What the task asks: Please copy the entries below word for word.

*** Opening of Supplied entries ***

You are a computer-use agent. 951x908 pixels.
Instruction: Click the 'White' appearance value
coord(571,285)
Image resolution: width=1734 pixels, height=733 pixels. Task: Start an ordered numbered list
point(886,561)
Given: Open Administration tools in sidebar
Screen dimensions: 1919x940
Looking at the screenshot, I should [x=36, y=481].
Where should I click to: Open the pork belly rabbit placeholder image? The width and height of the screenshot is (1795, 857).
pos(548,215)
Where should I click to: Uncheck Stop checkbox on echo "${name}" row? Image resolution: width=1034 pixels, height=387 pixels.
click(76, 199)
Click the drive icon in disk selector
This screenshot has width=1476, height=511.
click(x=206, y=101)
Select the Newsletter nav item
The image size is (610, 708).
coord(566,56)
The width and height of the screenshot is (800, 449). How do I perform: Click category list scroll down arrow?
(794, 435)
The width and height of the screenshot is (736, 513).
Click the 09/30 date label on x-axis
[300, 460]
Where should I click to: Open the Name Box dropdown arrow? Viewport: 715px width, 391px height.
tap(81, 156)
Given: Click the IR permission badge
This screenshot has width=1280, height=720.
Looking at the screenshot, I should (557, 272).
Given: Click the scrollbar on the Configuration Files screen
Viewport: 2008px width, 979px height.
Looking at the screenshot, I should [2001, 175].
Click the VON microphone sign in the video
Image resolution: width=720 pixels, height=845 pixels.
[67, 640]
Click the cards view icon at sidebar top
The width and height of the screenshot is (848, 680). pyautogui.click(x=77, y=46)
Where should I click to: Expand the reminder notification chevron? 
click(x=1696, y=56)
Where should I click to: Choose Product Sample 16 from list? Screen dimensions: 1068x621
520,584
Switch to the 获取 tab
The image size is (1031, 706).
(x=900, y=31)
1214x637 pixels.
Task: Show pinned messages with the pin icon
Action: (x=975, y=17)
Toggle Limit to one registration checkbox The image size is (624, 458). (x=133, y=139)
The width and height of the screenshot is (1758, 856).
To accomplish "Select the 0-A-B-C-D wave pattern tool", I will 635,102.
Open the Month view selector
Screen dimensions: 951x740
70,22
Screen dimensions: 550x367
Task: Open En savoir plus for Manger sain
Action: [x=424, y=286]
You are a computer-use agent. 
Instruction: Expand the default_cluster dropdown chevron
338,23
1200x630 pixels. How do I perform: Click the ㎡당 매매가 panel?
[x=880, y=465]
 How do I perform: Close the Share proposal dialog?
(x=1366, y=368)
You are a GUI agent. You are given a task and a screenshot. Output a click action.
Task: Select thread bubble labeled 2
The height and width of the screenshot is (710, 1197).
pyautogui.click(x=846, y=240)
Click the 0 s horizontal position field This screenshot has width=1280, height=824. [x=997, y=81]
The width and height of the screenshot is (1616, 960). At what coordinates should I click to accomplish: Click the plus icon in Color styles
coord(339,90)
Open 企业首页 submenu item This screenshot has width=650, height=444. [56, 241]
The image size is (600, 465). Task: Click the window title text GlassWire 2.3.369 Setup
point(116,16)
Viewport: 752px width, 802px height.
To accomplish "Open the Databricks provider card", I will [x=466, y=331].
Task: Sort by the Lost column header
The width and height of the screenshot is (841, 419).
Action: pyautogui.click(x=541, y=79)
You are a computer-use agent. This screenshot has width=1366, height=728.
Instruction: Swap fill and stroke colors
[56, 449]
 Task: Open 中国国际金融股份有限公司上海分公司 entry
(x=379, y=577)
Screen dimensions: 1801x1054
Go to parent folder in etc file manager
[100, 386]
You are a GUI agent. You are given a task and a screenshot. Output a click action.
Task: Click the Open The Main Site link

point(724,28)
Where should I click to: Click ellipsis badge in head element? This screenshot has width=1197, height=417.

*** Close of Supplied entries ***

Written response:
You are a computer-use agent. 951x908 pixels.
Instruction: Click the 'White' appearance value
coord(571,285)
Image resolution: width=1734 pixels, height=733 pixels. Task: Start an ordered numbered list
point(886,561)
Given: Open Administration tools in sidebar
Screen dimensions: 1919x940
Looking at the screenshot, I should [x=36, y=481].
Where should I click to: Open the pork belly rabbit placeholder image? The width and height of the screenshot is (1795, 857).
pos(548,215)
Where should I click to: Uncheck Stop checkbox on echo "${name}" row? Image resolution: width=1034 pixels, height=387 pixels.
click(76, 199)
Click the drive icon in disk selector
This screenshot has width=1476, height=511.
click(x=206, y=101)
Select the Newsletter nav item
The image size is (610, 708).
coord(566,56)
The width and height of the screenshot is (800, 449). How do I perform: Click category list scroll down arrow?
(794, 435)
The width and height of the screenshot is (736, 513).
Click the 09/30 date label on x-axis
[300, 460]
Where should I click to: Open the Name Box dropdown arrow? Viewport: 715px width, 391px height.
tap(81, 156)
Given: Click the IR permission badge
This screenshot has width=1280, height=720.
Looking at the screenshot, I should (557, 272).
Given: Click the scrollbar on the Configuration Files screen
Viewport: 2008px width, 979px height.
Looking at the screenshot, I should [2001, 175].
Click the VON microphone sign in the video
Image resolution: width=720 pixels, height=845 pixels.
[67, 640]
Click the cards view icon at sidebar top
The width and height of the screenshot is (848, 680). pyautogui.click(x=77, y=46)
Where should I click to: Expand the reminder notification chevron? 
click(x=1696, y=56)
Where should I click to: Choose Product Sample 16 from list? Screen dimensions: 1068x621
520,584
Switch to the 获取 tab
The image size is (1031, 706).
(x=900, y=31)
1214x637 pixels.
Task: Show pinned messages with the pin icon
Action: (x=975, y=17)
Toggle Limit to one registration checkbox The image size is (624, 458). (x=133, y=139)
The width and height of the screenshot is (1758, 856).
To accomplish "Select the 0-A-B-C-D wave pattern tool", I will 635,102.
Open the Month view selector
Screen dimensions: 951x740
70,22
Screen dimensions: 550x367
Task: Open En savoir plus for Manger sain
Action: [x=424, y=286]
You are a computer-use agent. 
Instruction: Expand the default_cluster dropdown chevron
338,23
1200x630 pixels. How do I perform: Click the ㎡당 매매가 panel?
[x=880, y=465]
 How do I perform: Close the Share proposal dialog?
(x=1366, y=368)
You are a GUI agent. You are given a task and a screenshot. Output a click action.
Task: Select thread bubble labeled 2
The height and width of the screenshot is (710, 1197).
pyautogui.click(x=846, y=240)
Click the 0 s horizontal position field This screenshot has width=1280, height=824. [x=997, y=81]
The width and height of the screenshot is (1616, 960). At what coordinates should I click to accomplish: Click the plus icon in Color styles
coord(339,90)
Open 企业首页 submenu item This screenshot has width=650, height=444. [56, 241]
The image size is (600, 465). Task: Click the window title text GlassWire 2.3.369 Setup
point(116,16)
Viewport: 752px width, 802px height.
To accomplish "Open the Databricks provider card", I will [x=466, y=331].
Task: Sort by the Lost column header
The width and height of the screenshot is (841, 419).
Action: pyautogui.click(x=541, y=79)
You are a computer-use agent. This screenshot has width=1366, height=728.
Instruction: Swap fill and stroke colors
[56, 449]
 Task: Open 中国国际金融股份有限公司上海分公司 entry
(x=379, y=577)
Screen dimensions: 1801x1054
Go to parent folder in etc file manager
[100, 386]
You are a GUI agent. You are given a task and a screenshot. Output a click action.
Task: Click the Open The Main Site link

point(724,28)
Where should I click to: Click ellipsis badge in head element? This screenshot has width=1197, height=417.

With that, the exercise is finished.